── Supplied information ──

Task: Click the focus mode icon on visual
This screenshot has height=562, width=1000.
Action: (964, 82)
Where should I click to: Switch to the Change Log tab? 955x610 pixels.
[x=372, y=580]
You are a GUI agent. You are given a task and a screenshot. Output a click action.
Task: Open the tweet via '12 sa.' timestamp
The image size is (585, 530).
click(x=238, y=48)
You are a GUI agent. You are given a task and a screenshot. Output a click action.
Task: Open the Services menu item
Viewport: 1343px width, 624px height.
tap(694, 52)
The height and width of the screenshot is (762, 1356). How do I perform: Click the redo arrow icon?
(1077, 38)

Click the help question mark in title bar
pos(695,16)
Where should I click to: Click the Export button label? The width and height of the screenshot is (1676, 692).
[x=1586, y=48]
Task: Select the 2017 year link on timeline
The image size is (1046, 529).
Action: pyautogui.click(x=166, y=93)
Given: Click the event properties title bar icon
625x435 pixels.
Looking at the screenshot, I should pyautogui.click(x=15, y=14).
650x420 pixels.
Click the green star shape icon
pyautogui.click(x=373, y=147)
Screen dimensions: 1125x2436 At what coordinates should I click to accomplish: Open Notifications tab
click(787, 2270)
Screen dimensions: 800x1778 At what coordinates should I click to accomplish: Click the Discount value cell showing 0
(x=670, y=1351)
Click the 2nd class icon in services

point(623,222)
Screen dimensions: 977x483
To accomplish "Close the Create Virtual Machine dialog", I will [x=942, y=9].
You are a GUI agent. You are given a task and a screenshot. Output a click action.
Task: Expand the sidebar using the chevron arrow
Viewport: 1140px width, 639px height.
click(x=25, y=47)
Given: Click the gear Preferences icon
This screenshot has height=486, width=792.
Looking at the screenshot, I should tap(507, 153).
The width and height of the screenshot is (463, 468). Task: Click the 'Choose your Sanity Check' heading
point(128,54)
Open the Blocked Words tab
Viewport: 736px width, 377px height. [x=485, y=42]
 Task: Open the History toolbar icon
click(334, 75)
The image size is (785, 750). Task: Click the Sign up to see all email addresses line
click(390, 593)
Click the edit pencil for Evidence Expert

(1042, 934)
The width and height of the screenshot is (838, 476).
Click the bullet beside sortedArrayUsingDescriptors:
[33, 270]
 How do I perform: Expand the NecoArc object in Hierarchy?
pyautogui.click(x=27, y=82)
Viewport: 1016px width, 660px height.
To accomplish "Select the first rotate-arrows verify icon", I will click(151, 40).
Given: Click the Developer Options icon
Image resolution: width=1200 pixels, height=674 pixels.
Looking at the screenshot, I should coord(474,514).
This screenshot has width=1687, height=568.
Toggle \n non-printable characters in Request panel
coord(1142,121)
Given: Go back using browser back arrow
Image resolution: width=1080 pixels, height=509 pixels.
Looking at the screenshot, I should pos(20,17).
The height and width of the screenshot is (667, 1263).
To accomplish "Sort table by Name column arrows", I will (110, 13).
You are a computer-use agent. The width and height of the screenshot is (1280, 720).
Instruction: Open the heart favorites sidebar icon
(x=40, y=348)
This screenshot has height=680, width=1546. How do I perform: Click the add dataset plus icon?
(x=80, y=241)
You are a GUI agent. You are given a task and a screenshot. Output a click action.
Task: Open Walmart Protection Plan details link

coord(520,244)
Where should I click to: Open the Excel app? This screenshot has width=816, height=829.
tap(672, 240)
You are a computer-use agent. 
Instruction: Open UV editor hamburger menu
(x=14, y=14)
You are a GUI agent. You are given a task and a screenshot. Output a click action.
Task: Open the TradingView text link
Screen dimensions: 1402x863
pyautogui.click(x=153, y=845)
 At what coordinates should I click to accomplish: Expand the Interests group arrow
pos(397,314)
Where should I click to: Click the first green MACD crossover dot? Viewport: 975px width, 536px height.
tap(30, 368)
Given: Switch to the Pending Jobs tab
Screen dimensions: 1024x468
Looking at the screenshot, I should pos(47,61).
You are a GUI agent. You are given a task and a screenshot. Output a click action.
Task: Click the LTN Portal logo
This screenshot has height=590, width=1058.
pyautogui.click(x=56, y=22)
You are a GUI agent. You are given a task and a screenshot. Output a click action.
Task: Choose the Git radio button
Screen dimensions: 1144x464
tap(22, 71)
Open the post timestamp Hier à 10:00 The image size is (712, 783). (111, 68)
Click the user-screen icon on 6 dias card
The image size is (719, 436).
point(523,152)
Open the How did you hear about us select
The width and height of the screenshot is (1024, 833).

───

== Problem statement ==
Scan the material above. Copy each line where "arrows" occurs.

== Reply to the task ==
To accomplish "Select the first rotate-arrows verify icon", I will click(151, 40).
To accomplish "Sort table by Name column arrows", I will (110, 13).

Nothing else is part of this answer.